*** Extracted entries ***

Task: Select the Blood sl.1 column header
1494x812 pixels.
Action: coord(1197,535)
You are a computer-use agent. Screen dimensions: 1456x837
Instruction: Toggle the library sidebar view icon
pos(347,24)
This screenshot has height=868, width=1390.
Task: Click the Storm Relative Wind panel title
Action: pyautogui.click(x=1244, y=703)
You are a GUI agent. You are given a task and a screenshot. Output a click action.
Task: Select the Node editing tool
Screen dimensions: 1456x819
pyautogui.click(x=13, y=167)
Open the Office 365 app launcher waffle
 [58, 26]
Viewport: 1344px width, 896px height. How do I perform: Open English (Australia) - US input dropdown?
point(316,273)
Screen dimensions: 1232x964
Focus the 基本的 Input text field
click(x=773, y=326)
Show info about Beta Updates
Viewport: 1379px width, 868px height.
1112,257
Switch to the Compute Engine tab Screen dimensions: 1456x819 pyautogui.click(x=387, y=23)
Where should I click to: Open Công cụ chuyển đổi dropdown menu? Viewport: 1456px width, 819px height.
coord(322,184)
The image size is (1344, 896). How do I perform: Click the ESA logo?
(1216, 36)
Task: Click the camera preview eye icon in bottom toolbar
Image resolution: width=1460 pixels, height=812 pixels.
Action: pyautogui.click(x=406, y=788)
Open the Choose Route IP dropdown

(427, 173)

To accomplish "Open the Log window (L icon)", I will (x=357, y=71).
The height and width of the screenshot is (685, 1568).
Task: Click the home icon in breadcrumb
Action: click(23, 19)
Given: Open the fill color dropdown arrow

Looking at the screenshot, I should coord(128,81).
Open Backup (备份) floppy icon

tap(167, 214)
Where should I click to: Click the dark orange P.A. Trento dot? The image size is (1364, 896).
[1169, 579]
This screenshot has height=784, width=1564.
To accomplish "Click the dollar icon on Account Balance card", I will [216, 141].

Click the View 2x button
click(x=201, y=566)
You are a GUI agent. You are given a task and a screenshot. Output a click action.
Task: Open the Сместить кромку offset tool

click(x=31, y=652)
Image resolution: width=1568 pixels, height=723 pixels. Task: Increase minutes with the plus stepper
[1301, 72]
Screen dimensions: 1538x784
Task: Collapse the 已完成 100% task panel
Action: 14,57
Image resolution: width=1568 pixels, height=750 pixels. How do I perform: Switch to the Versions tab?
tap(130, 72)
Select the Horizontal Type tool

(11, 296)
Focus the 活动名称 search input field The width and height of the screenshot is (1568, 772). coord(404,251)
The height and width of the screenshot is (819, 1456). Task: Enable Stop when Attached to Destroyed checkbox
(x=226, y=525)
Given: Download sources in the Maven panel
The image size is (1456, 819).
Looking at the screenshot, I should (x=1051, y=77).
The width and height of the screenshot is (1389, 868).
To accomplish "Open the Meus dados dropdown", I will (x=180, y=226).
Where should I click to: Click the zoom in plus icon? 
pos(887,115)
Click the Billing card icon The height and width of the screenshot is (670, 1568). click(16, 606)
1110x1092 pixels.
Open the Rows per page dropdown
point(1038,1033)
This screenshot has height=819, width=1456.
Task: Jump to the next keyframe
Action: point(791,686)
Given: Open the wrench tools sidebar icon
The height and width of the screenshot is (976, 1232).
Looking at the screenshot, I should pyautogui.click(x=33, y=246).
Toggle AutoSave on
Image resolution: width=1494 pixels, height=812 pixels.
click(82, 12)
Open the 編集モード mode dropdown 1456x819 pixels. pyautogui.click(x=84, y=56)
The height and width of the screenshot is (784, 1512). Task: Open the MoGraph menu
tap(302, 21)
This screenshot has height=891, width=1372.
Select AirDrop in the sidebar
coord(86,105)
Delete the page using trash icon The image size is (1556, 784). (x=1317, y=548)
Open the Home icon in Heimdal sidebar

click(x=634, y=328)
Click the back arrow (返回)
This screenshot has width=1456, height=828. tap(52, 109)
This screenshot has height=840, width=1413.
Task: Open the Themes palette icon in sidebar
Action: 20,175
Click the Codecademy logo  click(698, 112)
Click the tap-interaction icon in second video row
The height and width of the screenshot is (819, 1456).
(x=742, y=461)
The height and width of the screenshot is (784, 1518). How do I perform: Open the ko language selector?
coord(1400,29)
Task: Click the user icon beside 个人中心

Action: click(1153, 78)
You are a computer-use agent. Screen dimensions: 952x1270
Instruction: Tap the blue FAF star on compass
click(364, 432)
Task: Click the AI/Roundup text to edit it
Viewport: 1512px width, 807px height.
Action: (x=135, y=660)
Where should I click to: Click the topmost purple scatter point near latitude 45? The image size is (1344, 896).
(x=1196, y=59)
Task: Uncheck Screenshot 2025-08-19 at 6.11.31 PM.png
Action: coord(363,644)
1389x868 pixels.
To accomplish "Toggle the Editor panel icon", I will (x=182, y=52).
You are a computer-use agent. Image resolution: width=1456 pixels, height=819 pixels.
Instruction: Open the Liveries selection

*** End of Extracted entries ***

■ **What is expected**
Copy each line above that has the word "agent".

■ **Result below**
You are a computer-use agent. Screen dimensions: 1456x837
You are a GUI agent. You are given a task and a screenshot. Output a click action.
You are a GUI agent. You are given a task and a screenshot. Output a click action.
You are a computer-use agent. Screen dimensions: 952x1270
You are a computer-use agent. Image resolution: width=1456 pixels, height=819 pixels.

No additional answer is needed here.